*Activity A*:
In the passage on the early history of psychology, what name was given to psychology's first official school of thought?
*Activity B*:
Reproduce the part of the passage on the early history of psychology from "In many ways, psychology" up to and including "psychology was born.".
*Activity C*:
Go on with the passage on the early history of psychology, starting after its final sentence.

*Extract*:
■ ■ ■ ■
Other important concepts also emerged from the work of these early philosophers, including the debate over the contributions of nature versus nurture to the human mind.

In many ways, psychology remained a subset of philosophy until German physiologist Wilhelm Wundt applied scientific research methods to the study of psychological topics, opening the first psychology lab during the late 1800s.  In this way modern psychology was born.

 

Wundt and his student Edward Titchener contributed to psychology’s first official “school of thought,” which was known as structuralism. According to the structuralists, human consciousness could be studied by breaking it down into its smallest elements. Almost immediately, a competing school of thought emerged under the influence of the psychologist and philosopher William James. James’s functionalism instead stressed a more holistic view of human consciousness and focused more on the direct observation of human behaviour. While neither school of thought survived long, the notion that we could study the human mind in a systematic way had a major influence on the future of psychology and psychotherapy.
■ ■ ■ ■
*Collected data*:
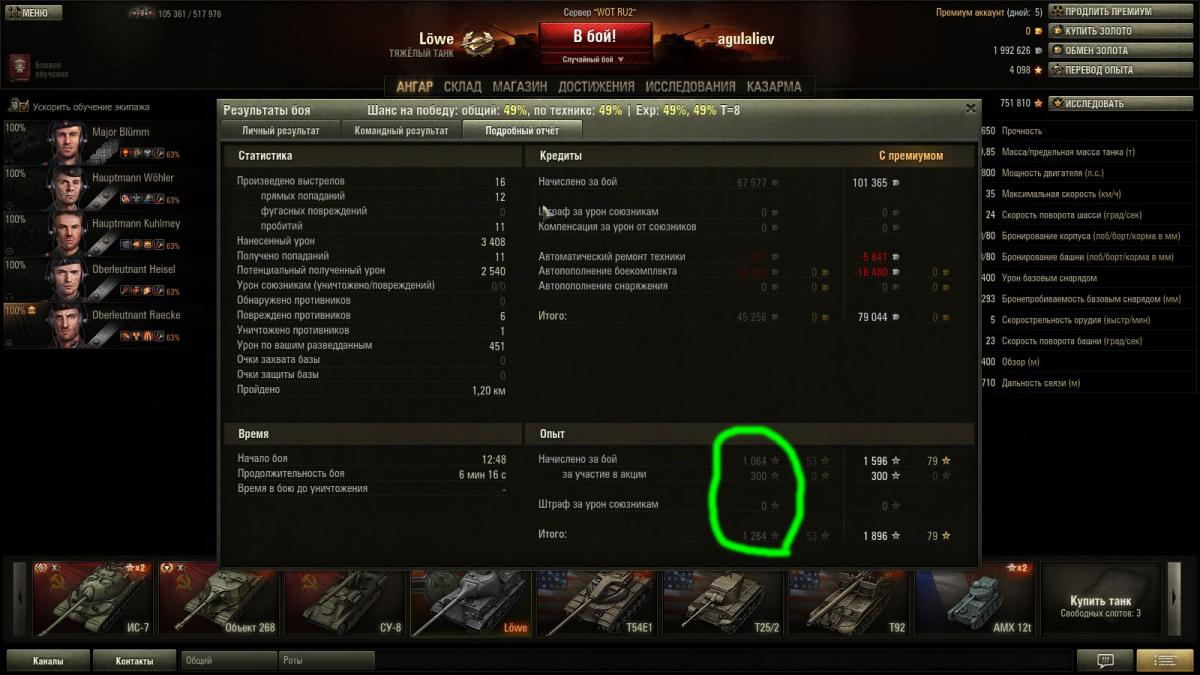
Task: Close the battle results window
Action: [x=970, y=109]
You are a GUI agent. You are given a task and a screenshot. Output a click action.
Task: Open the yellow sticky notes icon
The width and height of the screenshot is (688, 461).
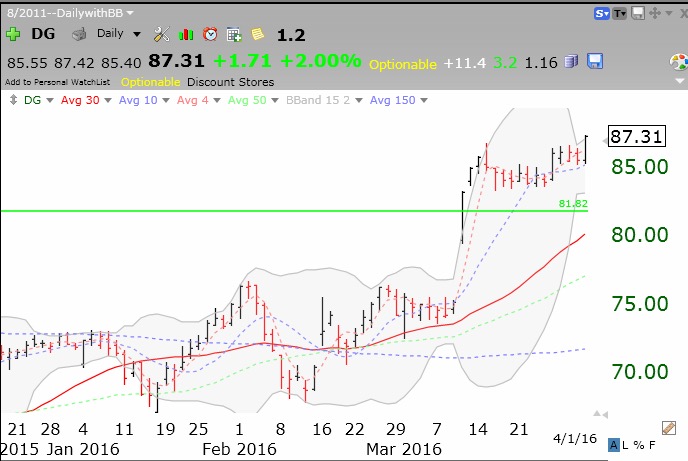click(x=256, y=34)
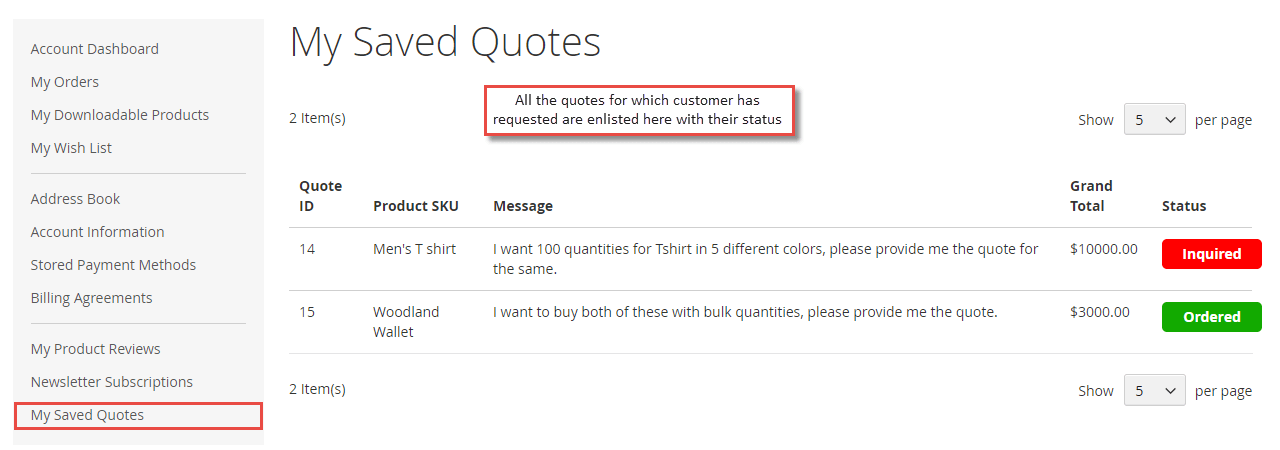Select the quote row with ID 14
Screen dimensions: 1280x450
pos(770,259)
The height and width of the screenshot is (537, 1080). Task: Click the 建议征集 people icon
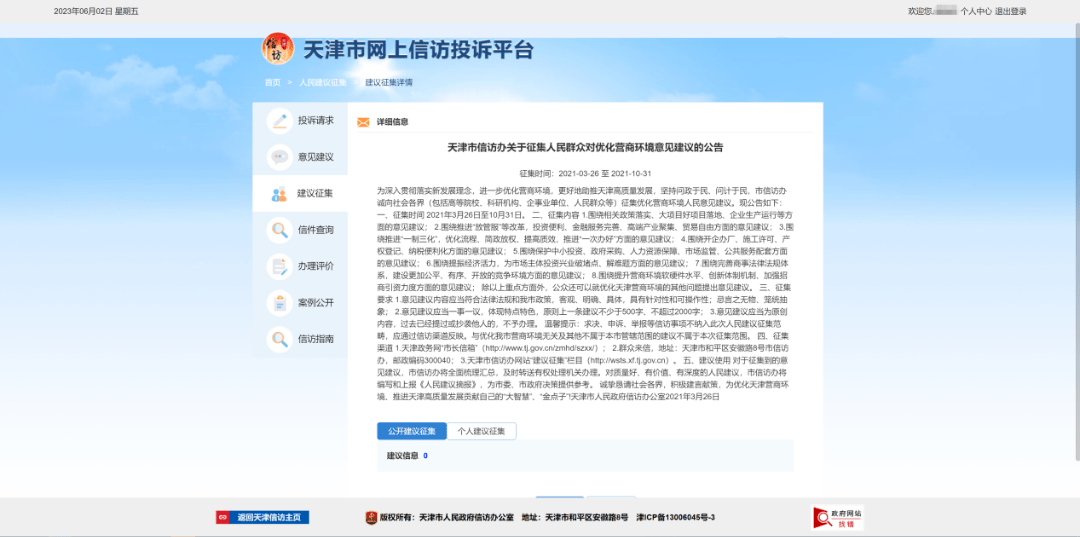(279, 194)

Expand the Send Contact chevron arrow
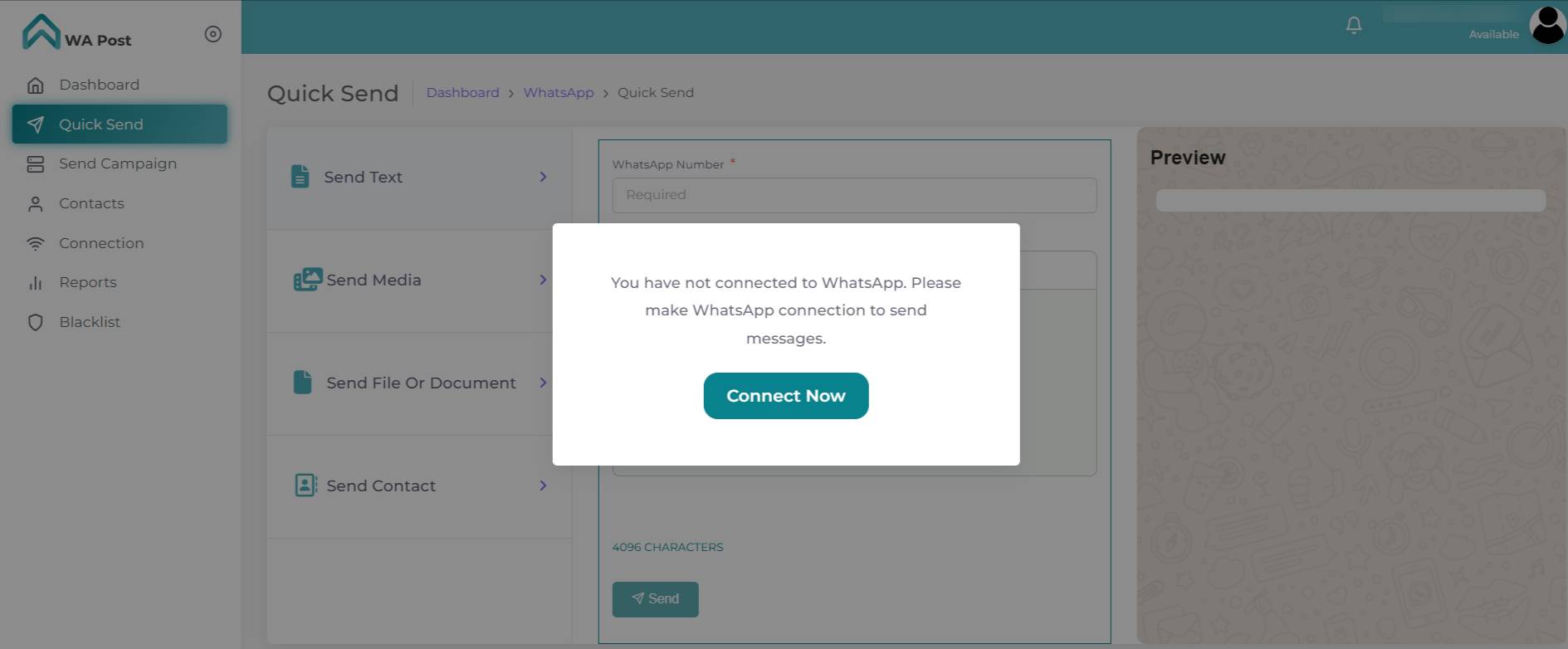[543, 486]
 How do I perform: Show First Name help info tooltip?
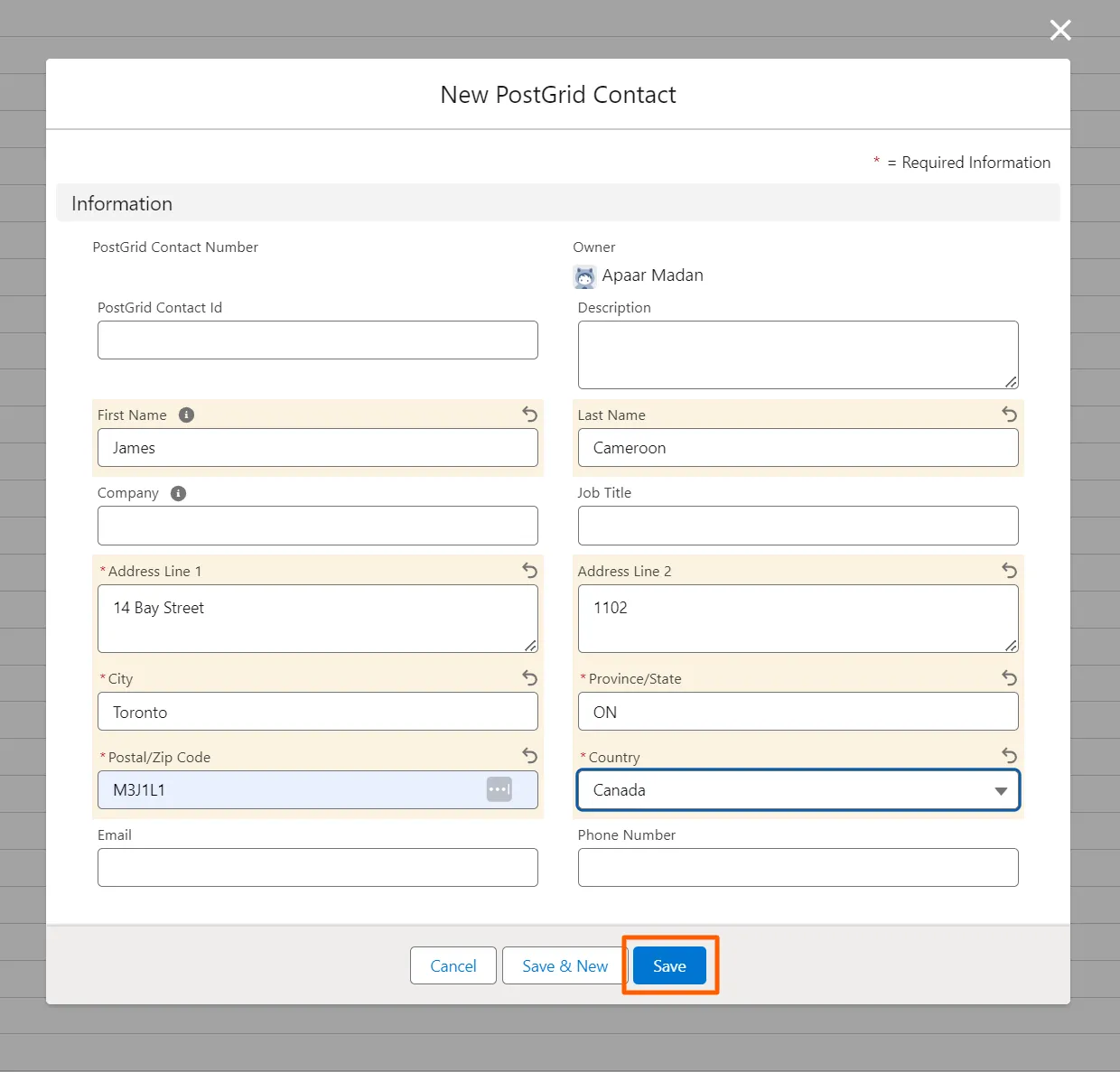(x=186, y=415)
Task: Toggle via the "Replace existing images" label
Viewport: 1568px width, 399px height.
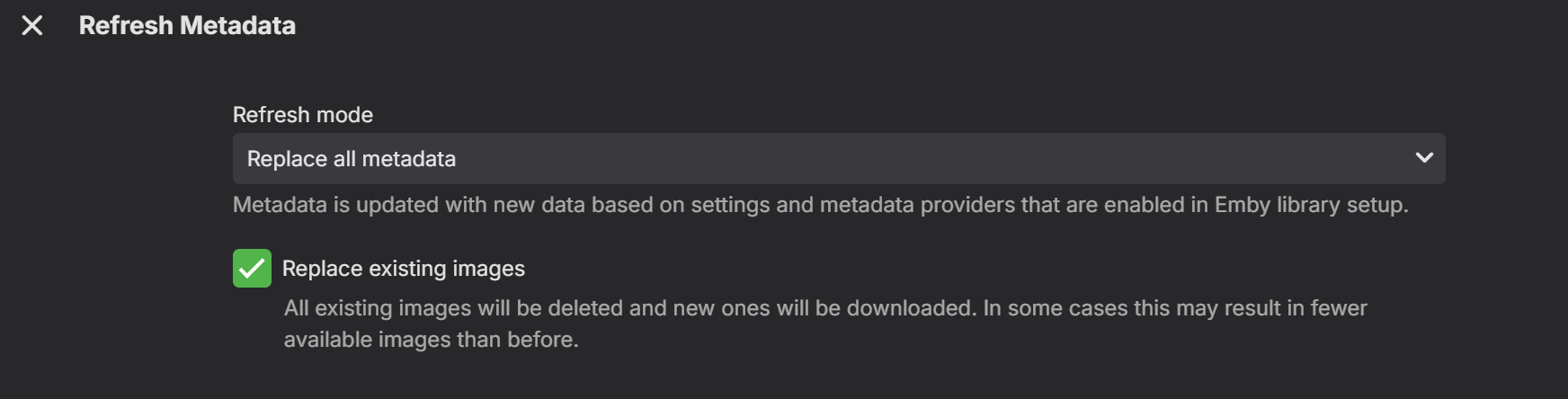Action: tap(403, 269)
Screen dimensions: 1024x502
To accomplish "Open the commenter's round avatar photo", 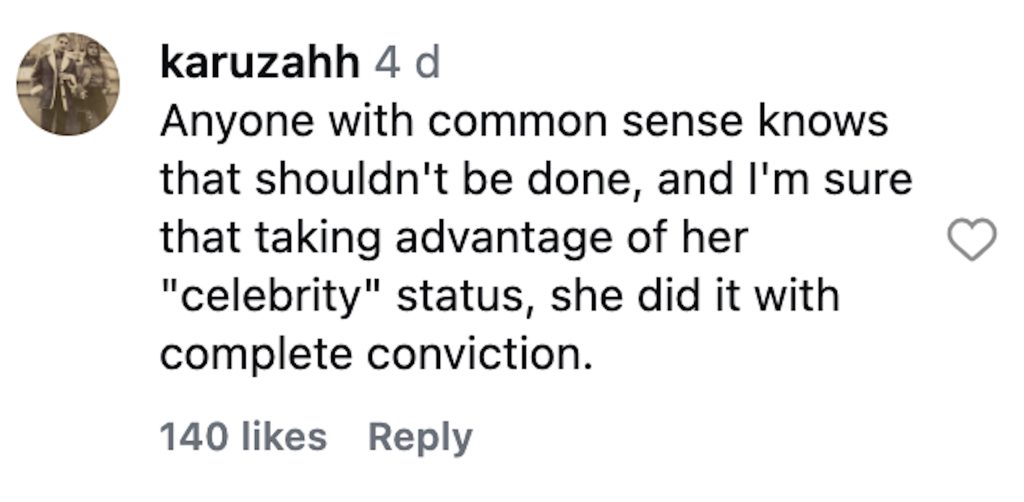I will 69,84.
■ ■ ■ ■
*Reply A*:
Structuralism

*Reply B*:
In many ways, psychology remained a subset of philosophy until German physiologist Wilhelm Wundt applied scientific research methods to the study of psychological topics, opening the first psychology lab during the late 1800s.  In this way modern psychology was born.

*Reply C*:
During the formative years of psychology, there was a tremendous emphasis on the conscious human experience. Famous and sometimes controversial psychiatrist Sigmund Freud first suggested that the unconscious mind also played an important role in shaping human thought and behaviour. Through his clinical work with patients, Freud developed a theory that suggested that early childhood experiences and unconscious desires shaped adult personalities. He also influenced the introduction and development of talking therapy – the revolutionary idea that psychological distress and illness could be alleviated and treated by talking about issues with a trained psychotherapist.  Psychoanalysis had a tremendous impact on psychology and culture at large, but today many of Freud’s ideas are viewed with scepticism. However, it is impossible to overlook the influence of his work and his contributions to the field of psychotherapy.

During the early 20th-century, another influential school of thought emerged and rose to dominate the field of psychology for many years. Russian physiologist Ivan Pavlov‘s observation that behaviours could be learned through a conditioning process contributed to the rise of behaviourism, a theory that focused on conditioned associations and learned responses. Later, American psychologists John B. Watson and B. F. Skinner helped further the behaviourism perspective. These two thinkers suggested that thoughts and feelings should be ignored in favour of looking purely at observable behaviours.

Behaviourism had an enormous impact on psychology as a discipline and psychotherapy as a practice. While it has lost its grip on psychology, psychotherapists today still rely on many techniques rooted in the behaviourist tradition.

Psychoanalysis and behaviourism tended to focus on some of the more negative aspects of human behaviour, but a school of thought known as humanism emerged during the 1950s that emphasized the inherent goodness of all people. Psychologist Abraham Maslow put forth his influential idea of a hierarchy of human needs suggesting that once more basic needs are fulfilled, people become motivated to pursue increasingly complex needs such as the need for love, esteem, and self-actualization.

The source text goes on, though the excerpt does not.